Start of Source passage
The BBC used to be the home of ground breaking, interesting and original documentaries. That was over a decade ago. Now they are watered down to the lowest common denominator, constantly use animations, have to make every shot moving with music and talk down to the viewer. Most of them could be summarised in seconds.
No deviance from this modern formula for The Truth About… Healthy Eating on BBC One last night. Firstly what exactly is “healthy eating” the title suggests that it is one diet when in fact healthy eating is such a broad term that means different things to different people. This episode is at the bottom of the page.
The show starts off with the presenter browsing the aisle of Whole Foods in High Street Kensington. This is one of the most expensive shops in one of the most expensive parts of the world. She proceeded to pick up various branded foods that some consider a superfood and tried to convey shock at the high prices. Branded foods do have a premium, this isn’t a surprise to anyone. All of the foods were organically certified and this further adds to the cost.
Next to compare the organic expensive foods from an expensive shop the presenter went to Tesco (a low price supermarket) and exclaimed how all the unbranded and non organic foods were significantly cheaper. She compared virgin organic cold pressed raw coconut oil to unbranded generic vegetable oil. Repeat this several times showing that unbranded foods, that aren’t organic and produced on a mass scale are cheaper. Generic vegetable oil could not be used to make our Zesty Raw Lemon Cheesecake!
Now comes the science bit. In order to determine if goji berries are worth the money a scientist will compare just vitamin C in fresh strawberries vs dried goji berries. The results show no big difference in vitamin C between these two foods. Presenter declares “goji berries are no nutritionally better than strawberries” and she will be sticking to strawberries instead. The issue with this is they only compared one vitamin to determine what was better. The goji may of cost more, but they were dried and the strawberries were fresh and full of water. They needed to compare many different nutritional attributes to get any meaningful conclusion. But they didn’t and strawberries are declared the winner.
Next up they are going to find out if quinoa or peal barley is nutritionally superior just by seeing how quickly energy is released. Unsurprisingly the results are the same so the conclusion is “they are both comparable” with “no significant difference”. No one eats quinoa as they think its going to release energy slower than a similar carbohydrate. They eat it as its high in protein with all essential ammo acids, contains many vitamins and is a nice nutty carbohydrate. The image below shows that quinoa is higher in nutrients.
End of Source passage
Prompt -
Could you write the next part of the review of the BBC healthy eating documentary, starting right after its final sentence? These records have nothing to do with the review of the BBC healthy eating documentary.
Start of Data under study
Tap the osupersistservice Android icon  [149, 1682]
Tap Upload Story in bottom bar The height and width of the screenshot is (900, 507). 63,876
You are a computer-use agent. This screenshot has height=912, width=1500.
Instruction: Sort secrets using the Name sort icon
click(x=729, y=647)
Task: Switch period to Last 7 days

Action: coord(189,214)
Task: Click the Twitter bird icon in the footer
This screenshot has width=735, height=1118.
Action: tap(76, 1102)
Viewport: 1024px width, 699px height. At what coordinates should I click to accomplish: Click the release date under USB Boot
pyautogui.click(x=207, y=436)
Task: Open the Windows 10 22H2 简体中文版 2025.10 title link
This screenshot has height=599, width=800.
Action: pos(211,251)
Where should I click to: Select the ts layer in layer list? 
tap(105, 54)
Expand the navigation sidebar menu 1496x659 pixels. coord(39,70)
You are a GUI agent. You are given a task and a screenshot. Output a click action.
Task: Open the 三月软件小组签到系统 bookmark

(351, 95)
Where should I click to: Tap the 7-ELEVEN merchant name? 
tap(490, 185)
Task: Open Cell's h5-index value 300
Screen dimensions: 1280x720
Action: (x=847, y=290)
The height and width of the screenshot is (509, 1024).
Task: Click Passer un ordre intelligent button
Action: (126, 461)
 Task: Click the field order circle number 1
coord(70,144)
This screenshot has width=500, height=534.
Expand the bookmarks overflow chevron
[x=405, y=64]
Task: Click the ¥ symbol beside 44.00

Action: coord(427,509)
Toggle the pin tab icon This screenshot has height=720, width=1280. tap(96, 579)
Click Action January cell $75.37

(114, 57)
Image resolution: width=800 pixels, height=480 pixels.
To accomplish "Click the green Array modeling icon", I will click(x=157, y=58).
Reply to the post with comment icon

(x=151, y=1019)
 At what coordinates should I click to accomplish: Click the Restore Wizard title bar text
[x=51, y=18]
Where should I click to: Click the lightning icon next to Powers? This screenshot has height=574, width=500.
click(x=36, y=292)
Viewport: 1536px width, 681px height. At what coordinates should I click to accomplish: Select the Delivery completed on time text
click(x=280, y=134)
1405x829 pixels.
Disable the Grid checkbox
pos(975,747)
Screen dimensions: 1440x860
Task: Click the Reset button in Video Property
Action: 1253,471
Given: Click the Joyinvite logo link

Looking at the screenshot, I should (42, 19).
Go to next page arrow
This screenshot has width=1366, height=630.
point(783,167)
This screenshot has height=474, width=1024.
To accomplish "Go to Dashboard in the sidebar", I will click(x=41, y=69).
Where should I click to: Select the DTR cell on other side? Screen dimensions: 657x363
End of Data under study
Exercise answer -
Quinoa has almost double the protein of pearl barley and is naturally gluten free. As quinoa is a seed rather than a grain it is much easier for the body to digest. They are different foods with different tastes and uses. Again they were comparing apples to oranges.
Last up in this segment they apparently compared chia seeds to flax seeds and kale to spring greens. The viewer was not given any information (just more food in slow motion) as to what tests they did – they were just told that there was no difference. Before they only conducted tests on one aspect before coming to a conclusion so its assumed similar flawed tests were carried out. The main point of this show so far was comparing the price. Kale and spring greens from the same shop are roughly the same price so this seems like a pointless exercise. All dark leafy greens are excellent for you.
The presenter sums up that normal foods are all just as good as super foods and people are paying 6 times for no benefits. Again this is using the price of organic, branded, exotic foods vs non organic, regional and unbranded and the study only looked at one aspect of the food. I gave up 11 minutes in.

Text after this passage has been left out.